Lea Redfern is a feature and documentary producer for Radio Eye, broadcast on the Australian Broadcasting Corporation. She studied communications at the University of Technology in Sydney and worked for Sydney's largest community radio station. Thus began a love affair with the medium of radio. Redfern recently won the Australian Human Rights Award for Radio for her program, The Place You Cannot Imagine: A Family and Detention in Australia.
Best Documentary: Honorable Mention
Perfect Hearing
by Nubar Alexanian , Abby Alexanian, Jay Allison

Abby Alexanian is a sophomore at The Commonwealth School in Boston and where she is studying art, literature, and foreign languages. She spent the past summer volunteering as an assistant teacher for an ESL program in Salem, MA and worked as a PA on film shoots in the Boston area.

Nubar Alexanian is an award-winning documentary photographer whose work has been featured in The New York Times Magazine, Life, National Geographic and others. He is currently working on his fifth book, Re-enacted Reality, with filmmaker Errol Morris and directing his second documentary film, Duende, about Flamenco in Spain. Perfect Hearing, his first radio documentary, aired on Transom.org and This American Life in February 2004.

Jay Allison is an independent broadcast journalist whose work airs on NPR's All Things Considered, PRI's This American Life, ABC News' Nightline, and other national programs. He has received five Peabody Awards and the Corporation for Public Broadcasting's Edward R. Murrow Award among other honors.

Best Documentary: Honorable Mention
All My Stuff In Bags
by Amy Dorn and Hillary Frank

Amy Dorn is a producer for Chicago Public Radio. Her audio documentaries and personal narratives have been broadcast nationally on such programs as This American Life, Studio 360, and Weekend All Things Considered. Among other honors, Dorn won a Peabody for Stories of Home, a collection of first-person narratives produced with writer Alex Kotlowitz. Dorn is currently producing for the public affairs series Chicago Matters and directing the Ear to the Ground mentorship project which she co-founded.

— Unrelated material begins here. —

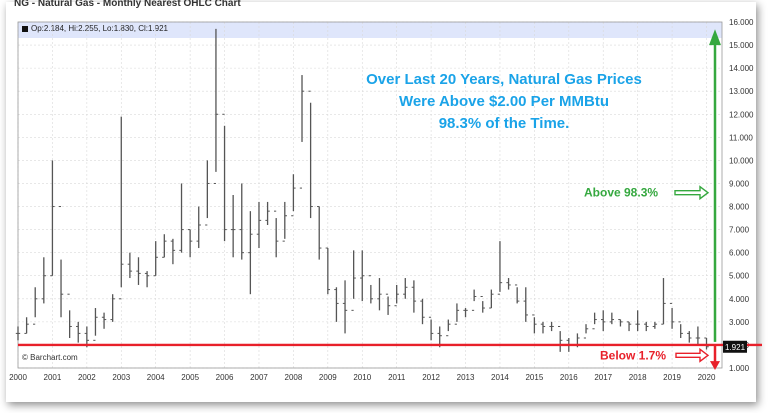  What do you see at coordinates (121, 378) in the screenshot?
I see `x-tick-label: 2003` at bounding box center [121, 378].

Hillary Frank is an award-winning freelance writer and radio producer. Her work has aired on a variety of public radio programs including This American Life, Morning Edition and Chicago Matters. Frank’s first novel, Better than Running at Night, was named a Best Book for Young Adults by the American Library Association. Frank also has a master's degree in classical drawing. Her pictures can be found in her novels and in private collections.

Directors' Choice Award
Thirteen Ways
by Pejk Malinovski for PRI's The Next Big Thing on WNYC

Pejk Malinovski went to a Marxist kindergarten in his hometown of Copenhagen. Today he’s a poet, translator, publisher and freelance radio producer for Danish Radio, the BBC and PRI’s The Next Big Thin on WNYC.
Radio Impact Award
In So Many Words
by Teresa Goff

Teresa Goff is a freelance writer and radio producer based in Vancouver, British Columbia. Her documentary In So Many Words won the 2003 Canadian Association of Speech Language and Audiologist’s Media Award.

Best New Artist Award
Hard To Say
by Bente Birkeland

Bente Birkeland is a graduate student at the University of Missouri School of Journalism. She reports from the state Capital for KMOX Radio in St. Louis and NPR affiliates in Missouri. Her first documentary Hard to Say was produced at the Salt Institute for Documentary Studies and originally broadcast on PRI’s The Next Big Thing, from WNYC.